Morbidity, fertility and pregnancy outcomes after myoma enucleation by laparoscopy vs laparotomy
Archives of Gynecology and Obstetrics Feb 18, 2018
Kundu S, et al. - Patients undergoing surgery for symptomatic myomas by laparoscopy or laparotomy were retrospectively analyzed, with focus on morbidity, fertility and pregnancy outcomes. Regardless of the surgical approach adopted, high pregnancy rates (up to 70%) and birth rates (up to 86%) after myomectomy were reported. Furthermore, a statistically significant negative correlation was observed in relation to the association between the size of the largest myoma extracted and the pregnancy rate.
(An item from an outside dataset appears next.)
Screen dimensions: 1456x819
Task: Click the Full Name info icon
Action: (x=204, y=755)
Ensuring sound preoperative selection of the surgical approach deemed necessary in order to achieve the most optimal results, especially for those patients who wished to bear children.
Methods- In this retrospective design study, researchers retrospectively analysed data of 265 patients undergoing surgery for symptomatic myomas by laparoscopy or laparotomy, performed in the gynaecological department of Hannover Medical School, Hannover, Germany, between 2009 and 2013.
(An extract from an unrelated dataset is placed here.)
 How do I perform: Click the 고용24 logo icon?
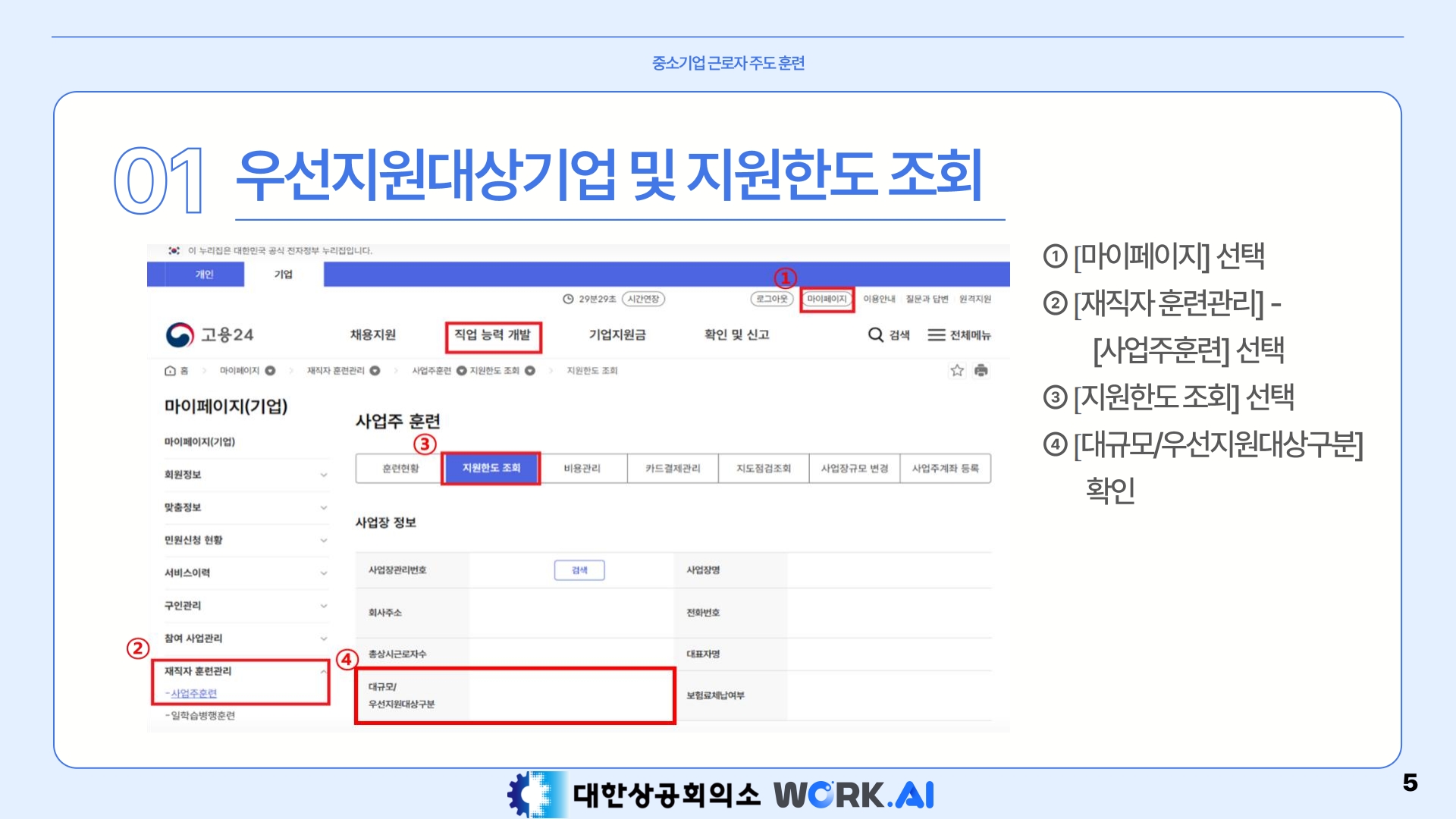tap(180, 334)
- Findings demonstrated high pregnancy rates (up to 70%) and birth rates (up to 86%) after myomectomy, regardless of the surgical approach adopted.
- Researchers noted a trend that ≥ 3 myomas and those that were ≥ 6 cm in size were almost always removed by laparotomy in their clinic.
- Removal of up to 42 myomas was possible without having to perform a hysterectomy.
- Data also showed that a statistically significant negative correlation was observed in relation to the association between the size of the largest myoma extracted and the pregnancy rate (p=0.02).
- For patients who wished to bear children (p=0.010), researchers observed a statistically significant correlation between the number of removed myomas and the pregnancy rate.
- Additionally, they reported elevated complication rates (of up to 50%) for more than three extracted myomas with a statistically significance (p=0.0471).